- [Отрывок для чтения]:
▼

Что такое наше радио, телефоны и электричество для нагого дикаря, представителя первобытной общины? Колдовство. И ничего больше. Так не колдовством ли и чистейшей мистикой показалась бы нам сегодня реальная картина развития, возможного для наших далеких потомков? (Я не касаюсь того, что, кажется, мы сделаем все возможное для того, чтобы не иметь ни далеких, ни близких потомков.) Но если столько чудес оказалось, в конце концов, осуществимыми для человека, то что же неосуществимо? Поистине: все реальное — чудесно, и все чудесное — реально, как мне пришлось уже однажды сказать в одной незаконченной работе.

Но, значит, вечно умирает на эшафоте Мария-Антуанетта в бесконечно длящейся агонии? За что же? Нет, для себя она умерла только однажды. Для нас — постоянно. Но ведь не только умирает — и живет, и радуется, и рождается. Все, что протекало некогда во времени, выходит за временные пределы и творится во все часы дней постоянно. Но не творилось ли оно еще и до того? Извечно?

▲

- [Ваши задания]:
1. Отредактируйте отрывок: перепишите всё начиная с "Что такое наше" и вплоть до "одной незаконченной работе.", везде заменив "потомков" на "наследников".
2. Объясните по отрывку, почему в нём делается вывод, что для человека, возможно, нет ничего неосуществимого.
3. Чем, согласно отрывку, являются радио, телефоны и электричество для нагого дикаря?
Опирайтесь только на сам отрывок.

- [Исходные данные]:

▼

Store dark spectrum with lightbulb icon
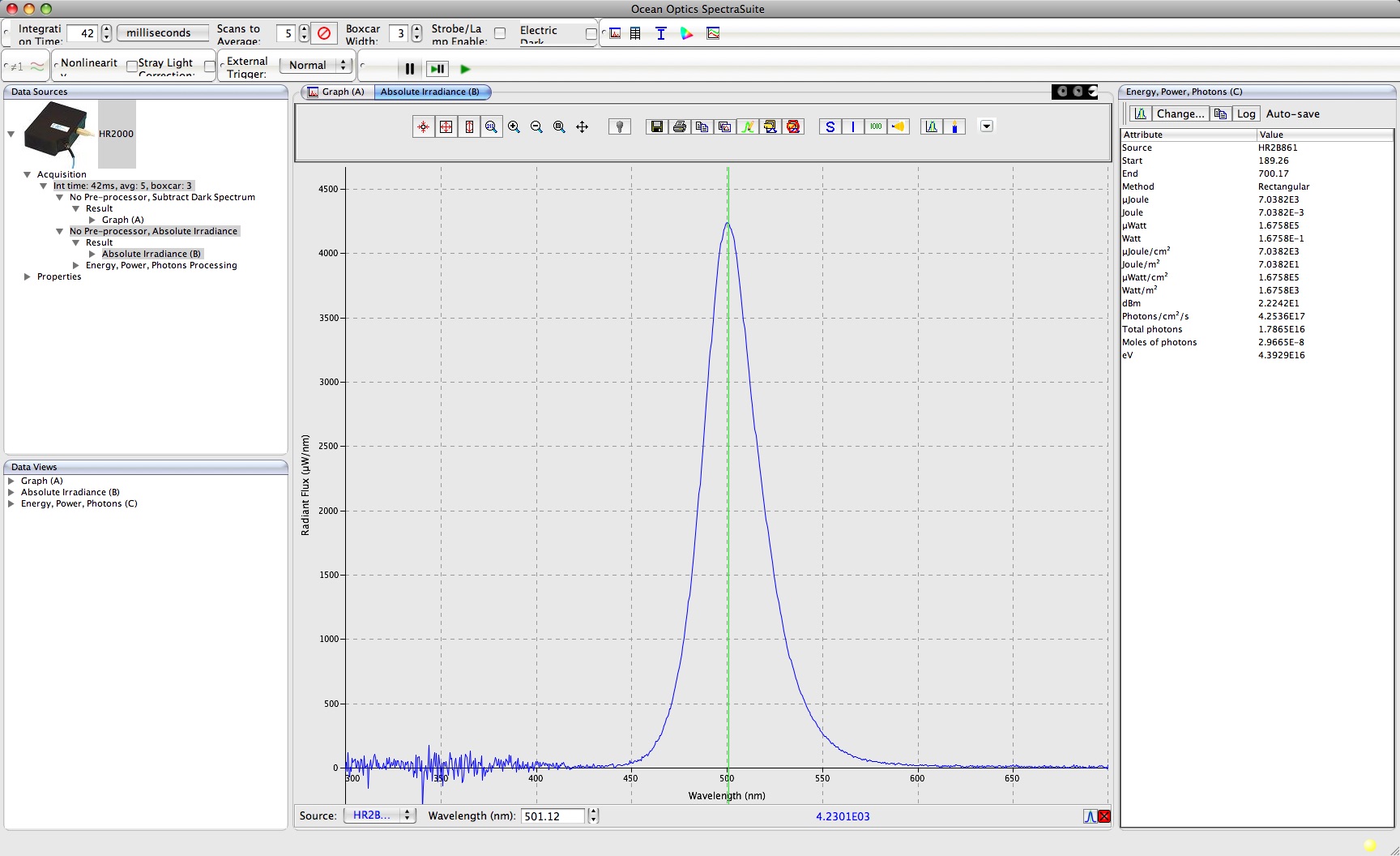This screenshot has width=1400, height=856. tap(620, 126)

▲

- [Ответы]:
1.
Что такое наше радио, телефоны и электричество для нагого дикаря, представителя первобытной общины? Колдовство. И ничего больше. Так не колдовством ли и чистейшей мистикой показалась бы нам сегодня реальная картина развития, возможного для наших далеких наследников? (Я не касаюсь того, что, кажется, мы сделаем все возможное для того, чтобы не иметь ни далеких, ни близких наследников.) Но если столько чудес оказалось, в конце концов, осуществимыми для человека, то что же неосуществимо? Поистине: все реальное — чудесно, и все чудесное — реально, как мне пришлось уже однажды сказать в одной незаконченной работе.

2. Столько чудес в конце концов оказалось осуществимыми для человека, что непонятно, что же тогда неосуществимо.

3. Колдовством, и ничем больше.